■ **What the exercise asks**
Please count the lines in the entries below that contain the word "screenshot". Give only the number.

───

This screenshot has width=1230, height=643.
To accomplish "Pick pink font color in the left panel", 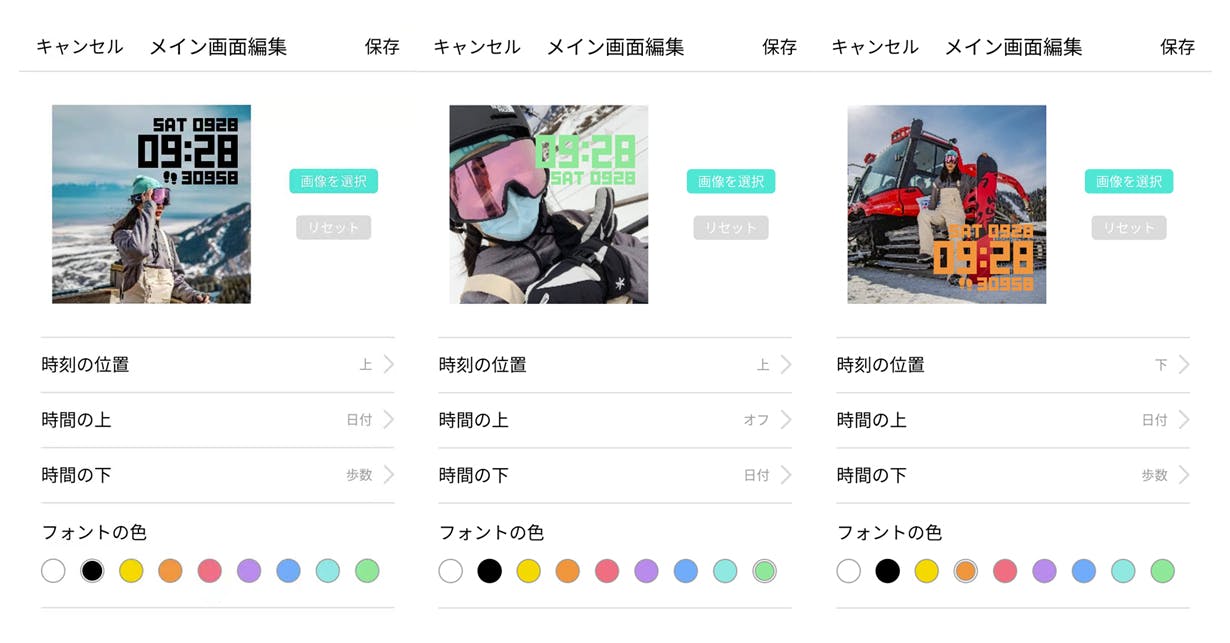I will coord(209,571).
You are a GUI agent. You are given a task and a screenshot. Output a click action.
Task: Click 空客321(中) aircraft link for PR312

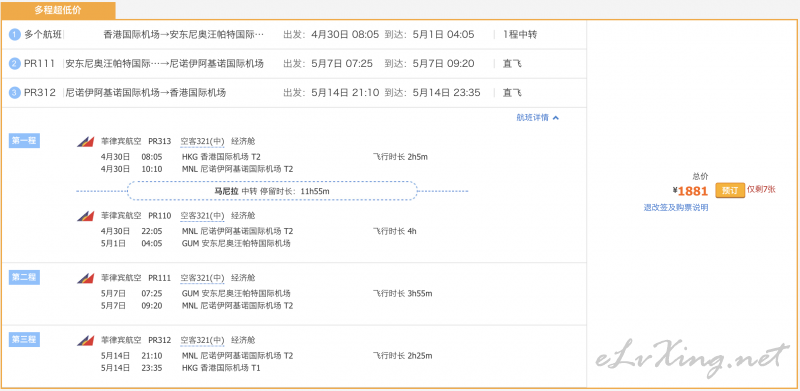click(x=202, y=340)
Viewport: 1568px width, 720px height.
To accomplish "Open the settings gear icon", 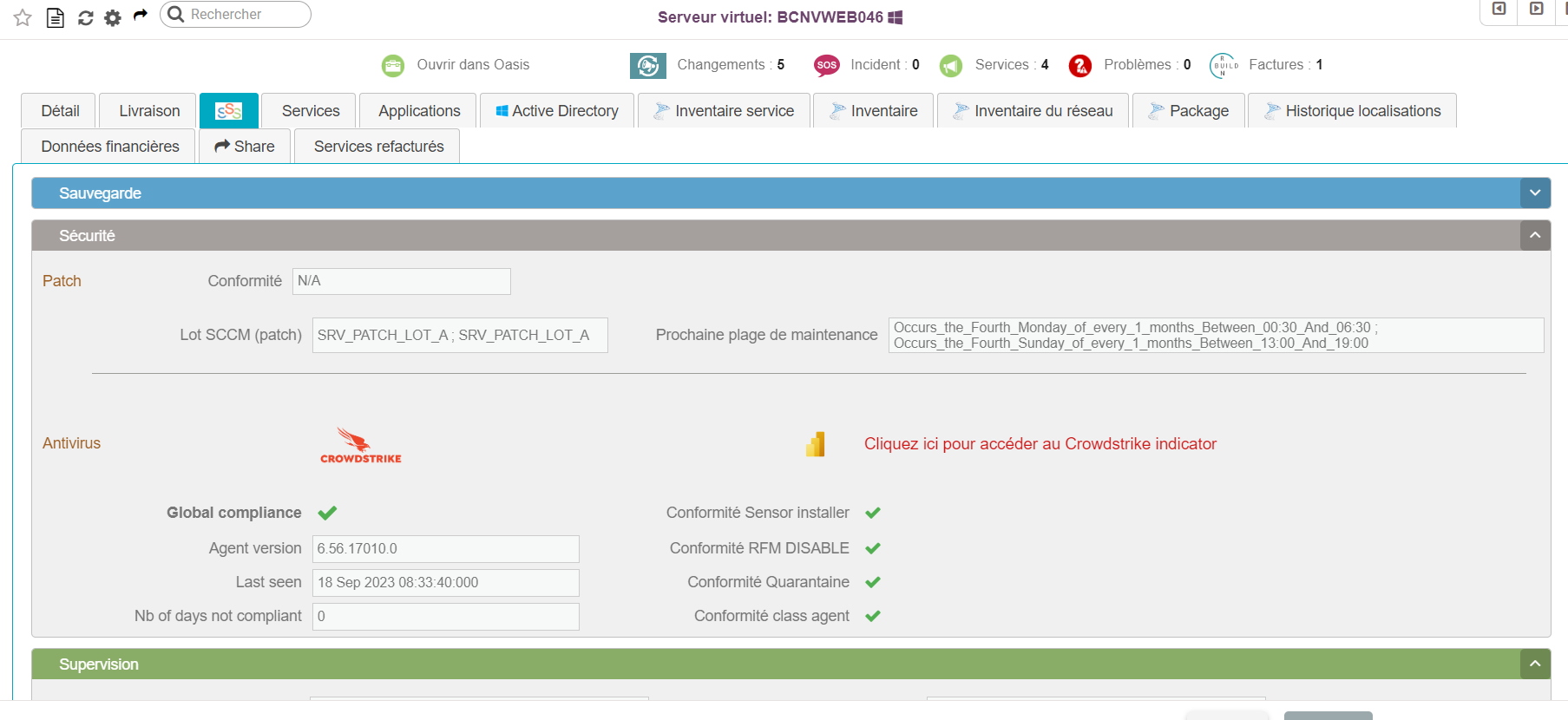I will (113, 17).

───

■ **Solution to the exercise**
2